Les deux élus joignent leur voix à celle de leur collègue de Berthier-Maskinongé et porte-parole en matière d’agriculture, d’agroalimentaire et de gestion de l’offre, Yves Perron. Tous trois demandent à ce que les producteurs agricoles de la belle province soient indemnisés à la hauteur des pertes qu’ils subiront en raison de l’entrée en vigueur du nouvel accord de libre-échange.

«Dans un monde idéal, on en serait venus à une entente qui n’aurait pas pénalisé nos producteurs, ce qui n’aurait pas nécessité des compensations», indique M. Savard-Tremblay.

À la suite de la ratification de l’Accord économique et commercial global (AECG) avec l’Europe et de l’Accord de Partenariat transpacifique global et progressiste (PTPGP) avec l’Asie, le gouvernement libéral fédéral avait annoncé des mesures compensatoires totalisant 3,9 milliards de dollars pour les producteurs agricoles canadiens pénalisés par ces brèches dans la gestion de l’offre, dont tout près de deux milliards de dollars destinés spécifiquement aux producteurs laitiers.

Cet hiver, ceux-ci ont bel et bien reçu un chèque, dont le montant était proportionnel à la taille de leur cheptel, pour une somme moyenne de 28 000$, mais le second versement de leur indemnité ne leur a toujours pas été versé à ce jour, déplorent les députés, dont les circonscriptions comptent un nombre important de producteurs agricoles de tout acabit.

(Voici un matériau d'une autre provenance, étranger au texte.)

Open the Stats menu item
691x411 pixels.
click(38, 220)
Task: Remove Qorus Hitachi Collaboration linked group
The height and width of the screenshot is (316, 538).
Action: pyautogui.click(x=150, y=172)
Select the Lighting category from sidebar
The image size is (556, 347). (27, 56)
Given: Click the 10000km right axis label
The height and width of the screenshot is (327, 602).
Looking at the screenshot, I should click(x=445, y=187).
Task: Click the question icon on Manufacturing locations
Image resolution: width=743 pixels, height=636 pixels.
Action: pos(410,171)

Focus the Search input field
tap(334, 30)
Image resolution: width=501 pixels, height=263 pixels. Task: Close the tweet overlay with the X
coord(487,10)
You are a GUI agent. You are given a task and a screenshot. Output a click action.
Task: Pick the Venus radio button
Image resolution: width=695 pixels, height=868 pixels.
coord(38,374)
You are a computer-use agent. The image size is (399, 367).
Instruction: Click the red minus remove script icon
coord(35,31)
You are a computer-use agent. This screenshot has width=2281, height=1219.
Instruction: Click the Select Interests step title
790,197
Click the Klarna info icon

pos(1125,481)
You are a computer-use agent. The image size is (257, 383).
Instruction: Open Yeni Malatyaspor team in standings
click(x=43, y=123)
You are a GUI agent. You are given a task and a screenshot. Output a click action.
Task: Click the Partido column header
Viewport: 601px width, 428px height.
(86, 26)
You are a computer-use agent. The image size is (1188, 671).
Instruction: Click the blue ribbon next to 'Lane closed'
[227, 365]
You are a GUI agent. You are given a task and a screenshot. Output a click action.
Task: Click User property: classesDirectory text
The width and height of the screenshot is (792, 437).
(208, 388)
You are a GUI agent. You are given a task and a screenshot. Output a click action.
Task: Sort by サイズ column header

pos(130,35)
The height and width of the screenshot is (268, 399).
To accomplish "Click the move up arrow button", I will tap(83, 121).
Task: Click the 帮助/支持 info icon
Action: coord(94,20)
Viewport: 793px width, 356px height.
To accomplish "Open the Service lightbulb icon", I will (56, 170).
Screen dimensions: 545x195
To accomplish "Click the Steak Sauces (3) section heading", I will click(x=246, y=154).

Les autres producteurs n’ont pas encore touché leur compensation.

«Depuis plusieurs mois, des producteurs de ma circonscription me font part de leur déception et de leurs angoisses, et ils ne doivent pas être les seuls dans une telle situation. Il serait temps que le gouvernement tienne sa promesse et remplisse son engagement envers nos producteurs, qui attendent leur dû. C’est sans compter qu’ils devront également être compensés pour les pertes à prévoir par l’ACEUM», indique Mme Larouche.

Pertes importantes

Ces pertes ne sont pas encore chiffrées, mais les deux bloquistes s’attendent à un montant égal, sinon supérieur à celui des compensations annoncées pour l’AECG et le PTPGP. «Le gouvernement s’était engagé à donner des compensations, mais on n’a toujours pas les détails, rappelle la députée de Shefford. On parle d’une perte de parts de marchés d’environ 3,5% qu’il faudra compenser.»

«C’est très long compenser les producteurs, si on se fie aux accords précédents, alors il faut arrêter de niaiser», renchérit M. Savard-Tremblay.

Déjà, dit-il, l’ACEUM entraîne des pertes de 100 millions de dollars aux transformateurs de produits laitiers du pays, une somme astronomique dont une partie aurait pu être épargnée, n’eût été l’empressement du gouvernement fédéral à ratifier l’entente. «Si on avait attendu ne serait-ce que quelques jours pour la ratifier, on aurait pu s’arrimer avec le début de l’année financière des producteurs, qui commence le 1er août», clame-t-il.

Outre les producteurs laitiers, les producteurs d’oeufs et de volaille devront être dédommagés pour les pertes entraînées par l’entente commerciale nord-américaine, qui demeurent elles aussi à être chiffrées, martèle le porte-parole en matière de commerce international.

Les élus bloquistes invitent la population à  favoriser les produits laitiers canadiens. Environ 40% du volume canadien de lait est produit au Québec, où «l’industrie de la production laitière emploie 83 000 personnes et génère des revenus de 1,3 milliard à l’État, calcule M. Savard-Tremblay. Notre industrie est également l’une des plus écoresponsables du monde et notre système est un modèle.»